Artikel zum Thema: Der Fussballfan wird zum Staatsfeind geschrieben

9 Kommentare

  1. Martin L

    Herrlich die Selbstironie zu haben, in einem Untertitel mit “So schlecht funktionie(r)t die Qualitätskontrolle” als Inhalt einen Rechtschreibfehler einzubauen. :-)

    • Daniel Ammann

      Aus Spargründen setzen wir bei der Qualitätskontrolle voll auf unsere aufmerksamen Leser. Danke für den Hinweis!

  2. Fredy H.

    Grosses Kompliment! Ihr seid drangeblieben und habt das zweifelhafte Vorgehen der “Grossen” aufgedeckt. Sollte uns allen zu denken geben… Glaub keiner Statistik, die du nicht selbst überprüft hast!

  3. lehrstück zum thema “was interessiert mich die realität, wenn ich mein vorurteil billig bestätigen kann?” derweil wird die fanpolitik der region basel und des fcb von allen medien diffamiert. dabei sind sie die einzigen, die erfolg haben: http://thierrymoosbrugger.wordpress.com/2014/04/27/sbb-statistik-bestnote-fur-die-fcb-politik/

  4. Gabriel S. Herrmann

    Sali Zämme informierte bereits gestern Morgen über diese üble Lügengeschichte.

    http://www.facebook.com/salizaemme

  5. übrigens – wenn zwei dasselbe tun…

    “Neuer kann den Abstoß nicht ausführen, weil ständig was auf den Platz fliegt.”
    (aus dem live-ticker manchester united gg. bayern münchen, 1.4.14):

    gabs einen spielabbruch? ein geisterspiel? strafe gegen manchester united? einen aufschrei der “presse” gegen die bösen fans? haben sie die fehlbaren gesucht? bestraft? neeeeeein! …weil in england haben sie laut schweizer “presse” ja die pöhösen fans im griff… schyyynts…

  6. Hofmann Ueli

    Ob die Statistik falsch oder nicht ganz richtig interpretiert worden ist oder nicht, wer weiss das schon genau?
    Was ich aber als Polizist weiss ist folgendes:
    – jedes Wochenende stehen in der Regel hunterte von Polizisten für Sportarten wie Fussball oder Eishockey im Einsatz.

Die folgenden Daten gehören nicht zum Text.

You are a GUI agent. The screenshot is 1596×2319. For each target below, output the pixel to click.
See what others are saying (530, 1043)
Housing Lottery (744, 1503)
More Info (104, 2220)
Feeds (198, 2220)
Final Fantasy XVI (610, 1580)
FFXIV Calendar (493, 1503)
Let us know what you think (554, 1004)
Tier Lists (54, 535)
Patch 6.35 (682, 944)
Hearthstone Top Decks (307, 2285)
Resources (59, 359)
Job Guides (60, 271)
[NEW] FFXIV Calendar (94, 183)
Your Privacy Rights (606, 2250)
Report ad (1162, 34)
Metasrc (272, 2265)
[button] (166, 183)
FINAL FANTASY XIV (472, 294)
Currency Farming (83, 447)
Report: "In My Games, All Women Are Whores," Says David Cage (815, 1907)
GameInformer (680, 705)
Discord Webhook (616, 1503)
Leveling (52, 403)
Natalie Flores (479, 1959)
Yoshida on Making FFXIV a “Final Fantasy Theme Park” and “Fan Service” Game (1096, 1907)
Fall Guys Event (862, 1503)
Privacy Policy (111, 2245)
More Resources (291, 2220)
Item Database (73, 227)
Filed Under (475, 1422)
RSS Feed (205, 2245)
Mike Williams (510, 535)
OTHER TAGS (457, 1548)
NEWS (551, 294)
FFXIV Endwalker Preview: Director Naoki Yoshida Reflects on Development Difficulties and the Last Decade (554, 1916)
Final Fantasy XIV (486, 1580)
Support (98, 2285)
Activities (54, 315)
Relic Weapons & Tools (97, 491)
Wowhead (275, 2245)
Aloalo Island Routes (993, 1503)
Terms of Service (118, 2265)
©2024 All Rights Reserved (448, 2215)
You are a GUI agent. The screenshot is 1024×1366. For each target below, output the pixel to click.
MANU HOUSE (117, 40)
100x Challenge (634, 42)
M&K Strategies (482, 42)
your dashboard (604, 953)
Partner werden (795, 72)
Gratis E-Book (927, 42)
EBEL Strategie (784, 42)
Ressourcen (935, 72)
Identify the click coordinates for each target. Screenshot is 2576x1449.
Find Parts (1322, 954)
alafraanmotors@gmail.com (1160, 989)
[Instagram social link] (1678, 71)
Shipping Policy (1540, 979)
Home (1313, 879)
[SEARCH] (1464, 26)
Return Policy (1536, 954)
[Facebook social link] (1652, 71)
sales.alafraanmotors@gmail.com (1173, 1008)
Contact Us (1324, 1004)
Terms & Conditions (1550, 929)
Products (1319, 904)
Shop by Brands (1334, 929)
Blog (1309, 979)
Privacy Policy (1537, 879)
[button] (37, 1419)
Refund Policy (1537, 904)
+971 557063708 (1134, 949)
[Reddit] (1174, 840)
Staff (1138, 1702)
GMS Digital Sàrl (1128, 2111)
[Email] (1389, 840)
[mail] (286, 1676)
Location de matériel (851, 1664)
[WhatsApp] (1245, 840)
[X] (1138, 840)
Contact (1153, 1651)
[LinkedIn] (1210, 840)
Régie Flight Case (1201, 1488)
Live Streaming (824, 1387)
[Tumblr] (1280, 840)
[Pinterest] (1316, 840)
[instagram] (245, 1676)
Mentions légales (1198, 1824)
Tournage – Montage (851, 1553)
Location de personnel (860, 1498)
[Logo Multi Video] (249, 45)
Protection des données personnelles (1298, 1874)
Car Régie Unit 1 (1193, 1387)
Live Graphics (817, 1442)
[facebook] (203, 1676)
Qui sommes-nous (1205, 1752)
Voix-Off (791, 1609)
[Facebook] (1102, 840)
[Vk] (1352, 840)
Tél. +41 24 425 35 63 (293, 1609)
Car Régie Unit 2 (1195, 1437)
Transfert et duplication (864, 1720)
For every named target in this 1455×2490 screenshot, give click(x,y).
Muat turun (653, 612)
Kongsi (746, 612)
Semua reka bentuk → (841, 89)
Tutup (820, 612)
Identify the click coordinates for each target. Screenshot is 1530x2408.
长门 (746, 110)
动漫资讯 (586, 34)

Es sind Familienväter mit kleinen Kindern oder Jugendlichen, welche sich gegen die 5 – 10 % ramdalierden, zerstörungswütigen “Fussballrowdies” (als FAN kann man diese Gruppierung sicher nicht nennen) zur Wehr setzen müssen. Und hinter diesen “Zerstörern” marschiert der ganze Fantrupp hinterher und grenzt sich gegen die an vorderster Front für Radau sorgenden, männlichen, meist schwarz gekleideten (mit Aufschrift: FCK CPS) ‘Horde’ nicht ab.

    Gerne würde ich kritisch eingestellte Leute einladen, einmal an vorderster Polizeifront zu stehen, wenn solch ein ‘Saubannerzug’ wie beim Cupfinal einem entgegen kommt. Leider ist dies ncht machbar. Ich bin mir aber sicher, dass ein Grossteil danach eine andere Einstellung hätte.

    Eigentlich doch schade, dass ich als Fussballliebhaber freiliwillig auf den Besuch eines solchen Spieles verzichte und schon ganz sicher nie mit meinem Grosskind ein soches Spiel besuchen werde.

    Fussballspielen wäre schön, wenn nicht die dauernden Ausschreitungen und Zerstörungen wären!

  7. demosthenes

    Manchmal hilft der Blick in den Spiegel:

    Ob die Statistik falsch oder nicht ganz richtig interpretiert worden ist oder nicht, wer weiss das schon genau?
    Was ich aber als Fn weiss ist folgendes:
    – jedes Wochenende stehen in der Regel tausende von Fans für Sportarten wie Fussball oder Eishockey in den Stadien. Es sind Familienväter mit kleinen Kindern oder Jugendlichen, welche sich von den 5 – 10 % gewaltbereiten, autoritätswütigen “Polizeirowdies” (als BEAMTE kann man diese Gruppierung sicher nicht nennen) zur Wehr setzen müssen. Und hinter diesen “Provozieren” marschiert die ganze Hundertschaft hinterher und grenzt sich gegen die an vorderster Front für Radau sorgenden, männlichen, meist dunkel und martialisch gekleideten (mit Aufschrift: POLIZEI) ‘Horde’ nicht ab.

    Gerne würde ich kritisch eingestellte Polizisten einladen, einmal an vorderster Fanfront zu stehen, wenn solch eine ‘Tonfabande’ wie beim Cupfinal einem entgegen kommt. Leider ist dies ncht machbar. Ich bin mir aber sicher, dass ein Grossteil danach eine andere Einstellung hätte.

    Eigentlich doch schade, dass ich als Fussballliebhaber freiliwillig auf den Besuch eines solchen Spieles verzichte und schon ganz sicher nie mit meinem Grosskind ein soches Spiel besuchen werde.

    Fussballspielen wäre schön, wenn nicht die dauernden Ausschreitungen und Zerstörungen wären!